The mountains near Peña Blanca Lake west of Rio Rico are refreshingly cool before sunrise, and this holiday Monday we flipped our plans and headed there for a hike with Zuni in the early dawn. I had noticed a dirt road up from the lake when I visited by myself last week, a road navigable by four wheel drive vehicles and seemingly deserted.


Parking the car a short way up the road, we began a climb upward on a ragged road filled with gullies and loose rocks. The sun was just appearing over the mountains to the east and it cast a golden glow on the rocky hillsides as we hiked up the road.


Such beauty awaited us. The hillsides were carpeted in velvet in the aftermath of monsoon rains. Flowers bloomed along the roadside, some we had never yet seen in this high desert landscape. Along the way mesquite trees provided shady escape from the rising sun, and save for the sound of our footsteps and a few birds, the air was still and silent.


Looking ahead, we saw the road blocked off by a wire fence, but the forbidding sign simply requested, in both English and Spanish, to close the gate after entering. The fact that the sign was posted in these languages made perfect sense. We were, after all, less than fifteen miles from the border.


And less than fifteen miles from The Wall.


Half an hour into the gentle climb, we turned around as the sun’s more direct rays heated up the once cool air. And, after all, we generally tire after an hour or so of hiking and had little water. The view downhill always seems so different. The flowers lining the roadside viewed from a different light seemed less dramatic. The once sun kissed rock now lost its shadows and became almost indistinguishable from the hillside.


Drawn to the view of that same rock, I noticed something I had not seen in the early morning light. In the meadow, a white cross caught the sun’s light hidden from our view on the way up.
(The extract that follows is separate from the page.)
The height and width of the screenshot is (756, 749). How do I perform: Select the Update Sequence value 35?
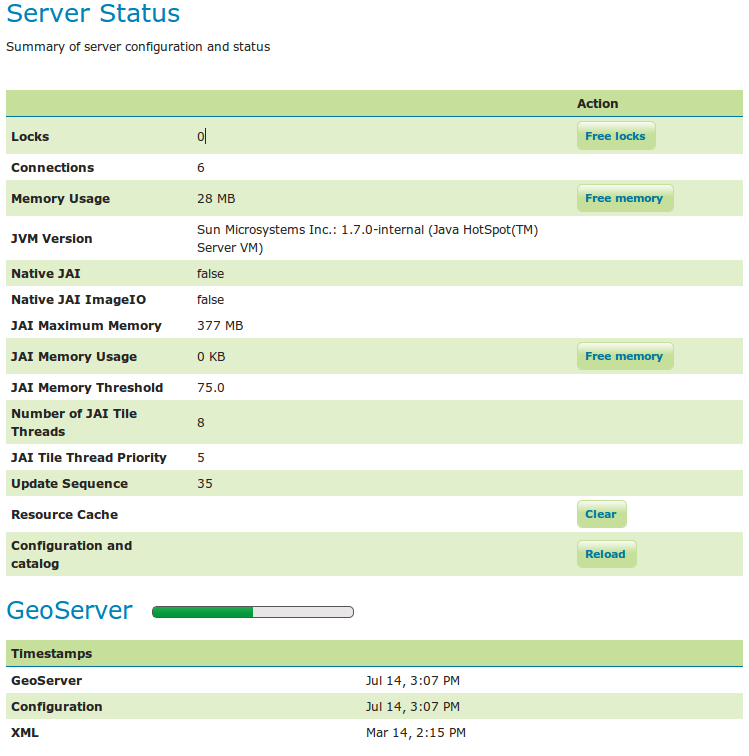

As I rounded the corner, distant details came into closer focus. Rocks had been piled near the base of the cross, perhaps to stabilize it in monsoon winds.


Someone wanted this death in the desert remembered.


How could we now pass, going on our recreational hike when we realized we were now passing sacred ground? How could we pass without acknowledging the life that had been lost here?


And how could we pass and not weep at the tragic loss of a life and the death of a dream?

I wanted to sing a memorial song as I stood there, but though I had thousands in my head, I had no heart for song. So I took my husband’s hand as we stood in the road and prayed over the rudimentary cross pondering what I feared must have been a slow death in the relentless heat of a desert journey.


I prayed to God for protection for all those who would cross this desert landscape in search of hope. I prayed that sustenance would miraculously be supplied in this inhospitable landscape. I prayed for safety and divine guidance on the treacherous journey


And then I prayed for the man or the woman or the child who had died here in this beautiful, desolate, unforgiving landscape.


And then I wept.


From our lofty places of government, from our lofty places of privilege, from the lofty perches of our hard hearts, the road uphill is the only one we ever travel.


But just down the mountain, just down the road, steps away from the comfort of convenience and sustenance, life drains into the desert sand while coyotes roam the hillsides and carrion birds stand as sentinels awaiting a last gasp, a final cry, a dried tear.


And a dream dies without notice.


I went to the mountains today as the sun rose to wrap myself in the beauty of God creation.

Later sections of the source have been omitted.